> Arbeitsauftrag 1: Wie viele Jahre nach Kriegsende liegen laut dem Textauszug noch Bomben in der Stadt?
> Arbeitsauftrag 2: Schreiben Sie aus dem Textauszug den Abschnitt wortgetreu ab, der mit „Es ist der 50.“ beginnt und mit „Folgen des Attentates.“ endet.
> Arbeitsauftrag 3: Fassen Sie den Textauszug in zwei Sätzen zusammen.

> Textauszug:

***

Propstei Braunschweig
14.04.18

Pröpstin Uta Hirschler am 14. April 2018 in der nb

Kriegsfolgen

Es ist der 50. Jahrestag vom Attentag auf Rudi Dutschke. Den ganzen Tag laufen im Radio Informationen über die Ereignisse; über politische und gesellschaftliche Stimmungen gut zwanzig Jahre nach Kriegsende, über Studentenaktivitäten und Folgen des Attentates.
Das alles hat die Gesellschaft verändert und mein Leben wesentlich bestimmt, obwohl ich selbst keinerlei eigene Erinnerungen damit verbinde. Dennoch setzt die Information über die bevorstehende Evakuierung am späten Nachmittag sofort sehr viel mehr in Bewegung. In Windeseile sind die Schlafsäcke und Übernachtungssachen gepackt. Was liegt am nächs-ten Tag dienstlich an, welche Fächer müssen die Kinder für die Schule bedenken? Diese Sachen zu packen dauert länger und kann viel schwerer Eine für die Andere erledigen. Als wir endlich aufgebrochen sind und im Haus der Freunde ankommen, hören wir von unseren Gastgebern nur, dass sie sich gleich mit dem ersten Hören der Mel-dung auf uns eingestellt hatten:
Für unsere Gastgeber und uns ist es ein schönes Déjà-vu – die letzte Evakuierungsaktion ist noch in bester Erinnerung. Damals haben wir alle so unvermutet einen netten Abend miteinander genossen. Kaum zu fassen, dass seither mehr als zweieinhalb Jahre vergangen sind. Besonders zu denen, die an diesem Abend alle nötigen Dienstleistungen erbringen, wandern die Gedanken: Menschen haben Klinik und Altenheim evakuiert, die Menschen aus ihren Vierteln gebeten und natürlich die Bombe entschärft. Hochachtung erfüllt uns vor Menschen, die alltäglich ihren Beruf in Lebensgefahr ausüben. 73 Jahre nach Kriegsende liegen noch Bomben in unserer Stadt. Sie mahnen deutlich: Krieg hat unkalkulierbare und langandauernde Folgen. Frieden zu suchen, ist unbedingt nötig.

***

> Entnommenes Material:
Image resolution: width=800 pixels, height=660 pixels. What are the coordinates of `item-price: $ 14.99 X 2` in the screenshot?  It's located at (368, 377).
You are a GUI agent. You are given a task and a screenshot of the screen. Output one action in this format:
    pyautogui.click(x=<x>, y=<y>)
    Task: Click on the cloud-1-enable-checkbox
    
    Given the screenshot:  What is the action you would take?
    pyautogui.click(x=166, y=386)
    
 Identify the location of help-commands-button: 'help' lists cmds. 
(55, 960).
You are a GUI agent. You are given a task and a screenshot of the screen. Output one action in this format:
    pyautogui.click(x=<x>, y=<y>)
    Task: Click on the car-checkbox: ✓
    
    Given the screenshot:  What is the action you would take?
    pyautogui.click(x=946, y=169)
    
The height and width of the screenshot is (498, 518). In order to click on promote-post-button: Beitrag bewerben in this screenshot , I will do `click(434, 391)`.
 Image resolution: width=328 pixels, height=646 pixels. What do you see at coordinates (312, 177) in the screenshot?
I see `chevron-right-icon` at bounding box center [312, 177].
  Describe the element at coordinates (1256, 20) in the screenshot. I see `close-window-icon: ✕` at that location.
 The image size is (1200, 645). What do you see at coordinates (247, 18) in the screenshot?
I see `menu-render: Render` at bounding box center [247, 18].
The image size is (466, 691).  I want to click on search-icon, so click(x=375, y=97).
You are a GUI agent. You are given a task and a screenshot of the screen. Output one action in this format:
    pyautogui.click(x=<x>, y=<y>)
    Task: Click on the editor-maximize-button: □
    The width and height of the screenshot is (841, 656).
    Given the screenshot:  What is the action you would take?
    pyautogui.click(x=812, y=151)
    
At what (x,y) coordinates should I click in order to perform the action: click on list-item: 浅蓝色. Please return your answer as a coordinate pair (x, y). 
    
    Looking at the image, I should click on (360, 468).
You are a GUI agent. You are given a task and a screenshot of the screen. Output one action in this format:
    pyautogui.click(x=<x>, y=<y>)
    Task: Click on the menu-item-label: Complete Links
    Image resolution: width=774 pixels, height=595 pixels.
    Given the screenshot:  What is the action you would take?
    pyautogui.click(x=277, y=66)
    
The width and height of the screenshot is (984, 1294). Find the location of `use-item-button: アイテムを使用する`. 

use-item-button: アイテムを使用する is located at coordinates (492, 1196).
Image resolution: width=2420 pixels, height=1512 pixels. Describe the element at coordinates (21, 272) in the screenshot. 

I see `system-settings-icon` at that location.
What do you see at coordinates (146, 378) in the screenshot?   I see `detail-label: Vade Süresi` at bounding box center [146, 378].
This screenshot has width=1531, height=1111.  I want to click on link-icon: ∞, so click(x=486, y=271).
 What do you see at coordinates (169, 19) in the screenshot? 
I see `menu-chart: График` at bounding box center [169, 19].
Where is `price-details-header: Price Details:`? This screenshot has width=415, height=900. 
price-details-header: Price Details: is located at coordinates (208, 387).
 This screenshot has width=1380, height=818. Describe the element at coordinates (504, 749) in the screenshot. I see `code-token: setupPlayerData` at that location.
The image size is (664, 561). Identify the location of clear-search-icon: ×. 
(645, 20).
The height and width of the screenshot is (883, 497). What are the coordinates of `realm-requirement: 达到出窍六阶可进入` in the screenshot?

***

> Schriftliche Antwort 1: 73 Jahre nach Kriegsende.

> Schriftliche Antwort 2:
Es ist der 50. Jahrestag vom Attentag auf Rudi Dutschke. Den ganzen Tag laufen im Radio Informationen über die Ereignisse; über politische und gesellschaftliche Stimmungen gut zwanzig Jahre nach Kriegsende, über Studentenaktivitäten und Folgen des Attentates.

> Schriftliche Antwort 3: Am 50. Jahrestag des Attentats auf Rudi Dutschke müssen die Verfasserin und ihre Angehörigen wegen einer Evakuierung rasch packen und bei Freunden unterkommen, was an die letzte Evakuierung vor mehr als zweieinhalb Jahren erinnert. Der Text drückt Hochachtung vor den Menschen aus, die Klinik und Altenheim evakuieren und die Bombe entschärfen, und mahnt, dass Krieg unkalkulierbare und langandauernde Folgen hat und Frieden zu suchen unbedingt nötig ist.